**What you should do:** Below is a set of entries; give all of them again exactly.

[Exercise data]

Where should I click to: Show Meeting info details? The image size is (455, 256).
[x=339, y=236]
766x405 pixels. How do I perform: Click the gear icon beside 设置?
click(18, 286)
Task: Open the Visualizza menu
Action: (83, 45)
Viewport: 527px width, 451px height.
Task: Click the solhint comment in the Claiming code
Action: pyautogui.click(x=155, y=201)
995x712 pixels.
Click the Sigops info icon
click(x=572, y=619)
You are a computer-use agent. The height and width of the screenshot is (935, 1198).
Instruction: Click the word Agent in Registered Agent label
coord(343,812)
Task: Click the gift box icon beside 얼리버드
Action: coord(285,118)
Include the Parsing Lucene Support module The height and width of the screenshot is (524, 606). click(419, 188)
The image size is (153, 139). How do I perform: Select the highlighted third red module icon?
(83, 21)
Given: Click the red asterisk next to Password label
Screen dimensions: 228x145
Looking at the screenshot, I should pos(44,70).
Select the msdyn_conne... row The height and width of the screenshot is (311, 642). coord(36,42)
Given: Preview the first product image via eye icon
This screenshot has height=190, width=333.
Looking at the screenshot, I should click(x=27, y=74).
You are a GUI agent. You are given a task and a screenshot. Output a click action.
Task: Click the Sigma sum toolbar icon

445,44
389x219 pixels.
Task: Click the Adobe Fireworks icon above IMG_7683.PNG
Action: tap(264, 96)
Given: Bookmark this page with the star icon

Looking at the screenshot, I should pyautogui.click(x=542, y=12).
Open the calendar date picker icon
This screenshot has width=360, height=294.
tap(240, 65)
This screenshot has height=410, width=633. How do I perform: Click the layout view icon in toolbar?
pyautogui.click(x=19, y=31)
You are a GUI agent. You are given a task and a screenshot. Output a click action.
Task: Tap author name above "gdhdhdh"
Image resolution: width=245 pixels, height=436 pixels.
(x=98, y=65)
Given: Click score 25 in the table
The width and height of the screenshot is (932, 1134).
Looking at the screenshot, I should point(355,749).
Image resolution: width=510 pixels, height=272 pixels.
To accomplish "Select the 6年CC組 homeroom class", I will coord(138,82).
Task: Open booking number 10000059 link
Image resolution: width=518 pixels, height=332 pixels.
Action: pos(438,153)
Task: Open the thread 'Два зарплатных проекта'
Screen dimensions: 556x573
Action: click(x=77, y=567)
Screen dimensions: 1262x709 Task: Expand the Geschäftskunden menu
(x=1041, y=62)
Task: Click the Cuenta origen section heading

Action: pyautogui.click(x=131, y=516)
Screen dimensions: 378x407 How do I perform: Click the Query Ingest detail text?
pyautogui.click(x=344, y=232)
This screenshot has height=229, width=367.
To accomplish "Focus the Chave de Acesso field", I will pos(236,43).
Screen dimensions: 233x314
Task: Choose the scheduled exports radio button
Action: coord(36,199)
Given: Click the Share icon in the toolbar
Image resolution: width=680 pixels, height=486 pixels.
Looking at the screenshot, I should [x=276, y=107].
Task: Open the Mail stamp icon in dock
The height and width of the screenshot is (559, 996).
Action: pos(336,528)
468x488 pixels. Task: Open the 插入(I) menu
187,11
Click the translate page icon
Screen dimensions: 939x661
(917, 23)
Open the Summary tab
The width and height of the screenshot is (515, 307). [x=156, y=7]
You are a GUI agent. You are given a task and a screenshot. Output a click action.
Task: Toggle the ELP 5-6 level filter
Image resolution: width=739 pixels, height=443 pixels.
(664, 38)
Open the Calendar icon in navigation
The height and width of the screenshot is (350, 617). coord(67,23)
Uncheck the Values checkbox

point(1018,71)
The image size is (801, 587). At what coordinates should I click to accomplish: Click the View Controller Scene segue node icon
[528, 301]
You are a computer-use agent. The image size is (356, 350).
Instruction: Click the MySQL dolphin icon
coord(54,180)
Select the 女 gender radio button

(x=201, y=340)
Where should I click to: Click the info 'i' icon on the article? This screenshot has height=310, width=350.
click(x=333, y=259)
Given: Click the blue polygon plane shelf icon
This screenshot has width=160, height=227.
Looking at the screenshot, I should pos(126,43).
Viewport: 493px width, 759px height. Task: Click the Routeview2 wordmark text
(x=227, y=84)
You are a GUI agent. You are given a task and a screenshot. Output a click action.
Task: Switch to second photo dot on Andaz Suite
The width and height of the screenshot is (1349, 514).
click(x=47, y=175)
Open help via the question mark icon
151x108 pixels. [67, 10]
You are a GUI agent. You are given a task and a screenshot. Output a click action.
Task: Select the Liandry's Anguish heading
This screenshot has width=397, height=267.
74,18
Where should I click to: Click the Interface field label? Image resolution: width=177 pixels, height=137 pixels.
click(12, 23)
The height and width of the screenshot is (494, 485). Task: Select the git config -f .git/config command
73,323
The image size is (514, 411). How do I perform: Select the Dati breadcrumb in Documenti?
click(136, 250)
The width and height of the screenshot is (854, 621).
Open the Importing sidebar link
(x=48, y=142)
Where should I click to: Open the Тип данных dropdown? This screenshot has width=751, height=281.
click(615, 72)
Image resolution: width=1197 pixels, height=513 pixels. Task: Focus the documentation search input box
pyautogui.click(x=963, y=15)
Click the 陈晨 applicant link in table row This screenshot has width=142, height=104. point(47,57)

[/Exercise data]

**Solution to this exercise:**
Where should I click to: Show Meeting info details? The image size is (455, 256).
[x=339, y=236]
766x405 pixels. How do I perform: Click the gear icon beside 设置?
click(18, 286)
Task: Open the Visualizza menu
Action: (83, 45)
Viewport: 527px width, 451px height.
Task: Click the solhint comment in the Claiming code
Action: pyautogui.click(x=155, y=201)
995x712 pixels.
Click the Sigops info icon
click(x=572, y=619)
You are a computer-use agent. The height and width of the screenshot is (935, 1198).
Instruction: Click the word Agent in Registered Agent label
coord(343,812)
Task: Click the gift box icon beside 얼리버드
Action: coord(285,118)
Include the Parsing Lucene Support module The height and width of the screenshot is (524, 606). click(419, 188)
The image size is (153, 139). How do I perform: Select the highlighted third red module icon?
(83, 21)
Given: Click the red asterisk next to Password label
Screen dimensions: 228x145
Looking at the screenshot, I should pos(44,70).
Select the msdyn_conne... row The height and width of the screenshot is (311, 642). coord(36,42)
Given: Preview the first product image via eye icon
This screenshot has height=190, width=333.
Looking at the screenshot, I should click(x=27, y=74).
You are a GUI agent. You are given a task and a screenshot. Output a click action.
Task: Click the Sigma sum toolbar icon

445,44
389x219 pixels.
Task: Click the Adobe Fireworks icon above IMG_7683.PNG
Action: tap(264, 96)
Given: Bookmark this page with the star icon

Looking at the screenshot, I should pyautogui.click(x=542, y=12).
Open the calendar date picker icon
This screenshot has width=360, height=294.
tap(240, 65)
This screenshot has height=410, width=633. How do I perform: Click the layout view icon in toolbar?
pyautogui.click(x=19, y=31)
You are a GUI agent. You are given a task and a screenshot. Output a click action.
Task: Tap author name above "gdhdhdh"
Image resolution: width=245 pixels, height=436 pixels.
(x=98, y=65)
Given: Click score 25 in the table
The width and height of the screenshot is (932, 1134).
Looking at the screenshot, I should point(355,749).
Image resolution: width=510 pixels, height=272 pixels.
To accomplish "Select the 6年CC組 homeroom class", I will coord(138,82).
Task: Open booking number 10000059 link
Image resolution: width=518 pixels, height=332 pixels.
Action: pos(438,153)
Task: Open the thread 'Два зарплатных проекта'
Screen dimensions: 556x573
Action: click(x=77, y=567)
Screen dimensions: 1262x709 Task: Expand the Geschäftskunden menu
(x=1041, y=62)
Task: Click the Cuenta origen section heading

Action: pyautogui.click(x=131, y=516)
Screen dimensions: 378x407 How do I perform: Click the Query Ingest detail text?
pyautogui.click(x=344, y=232)
This screenshot has height=229, width=367.
To accomplish "Focus the Chave de Acesso field", I will pos(236,43).
Screen dimensions: 233x314
Task: Choose the scheduled exports radio button
Action: coord(36,199)
Given: Click the Share icon in the toolbar
Image resolution: width=680 pixels, height=486 pixels.
Looking at the screenshot, I should [x=276, y=107].
Task: Open the Mail stamp icon in dock
The height and width of the screenshot is (559, 996).
Action: pos(336,528)
468x488 pixels. Task: Open the 插入(I) menu
187,11
Click the translate page icon
Screen dimensions: 939x661
(917, 23)
Open the Summary tab
The width and height of the screenshot is (515, 307). [x=156, y=7]
You are a GUI agent. You are given a task and a screenshot. Output a click action.
Task: Toggle the ELP 5-6 level filter
Image resolution: width=739 pixels, height=443 pixels.
(664, 38)
Open the Calendar icon in navigation
The height and width of the screenshot is (350, 617). coord(67,23)
Uncheck the Values checkbox

point(1018,71)
The image size is (801, 587). At what coordinates should I click to accomplish: Click the View Controller Scene segue node icon
[528, 301]
You are a computer-use agent. The image size is (356, 350).
Instruction: Click the MySQL dolphin icon
coord(54,180)
Select the 女 gender radio button

(x=201, y=340)
Where should I click to: Click the info 'i' icon on the article? This screenshot has height=310, width=350.
click(x=333, y=259)
Given: Click the blue polygon plane shelf icon
This screenshot has width=160, height=227.
Looking at the screenshot, I should pos(126,43).
Viewport: 493px width, 759px height. Task: Click the Routeview2 wordmark text
(x=227, y=84)
You are a GUI agent. You are given a task and a screenshot. Output a click action.
Task: Switch to second photo dot on Andaz Suite
The width and height of the screenshot is (1349, 514).
click(x=47, y=175)
Open help via the question mark icon
151x108 pixels. [67, 10]
You are a GUI agent. You are given a task and a screenshot. Output a click action.
Task: Select the Liandry's Anguish heading
This screenshot has width=397, height=267.
74,18
Where should I click to: Click the Interface field label? Image resolution: width=177 pixels, height=137 pixels.
click(12, 23)
The height and width of the screenshot is (494, 485). Task: Select the git config -f .git/config command
73,323
The image size is (514, 411). How do I perform: Select the Dati breadcrumb in Documenti?
click(136, 250)
The width and height of the screenshot is (854, 621).
Open the Importing sidebar link
(x=48, y=142)
Where should I click to: Open the Тип данных dropdown? This screenshot has width=751, height=281.
click(615, 72)
Image resolution: width=1197 pixels, height=513 pixels. Task: Focus the documentation search input box
pyautogui.click(x=963, y=15)
Click the 陈晨 applicant link in table row This screenshot has width=142, height=104. point(47,57)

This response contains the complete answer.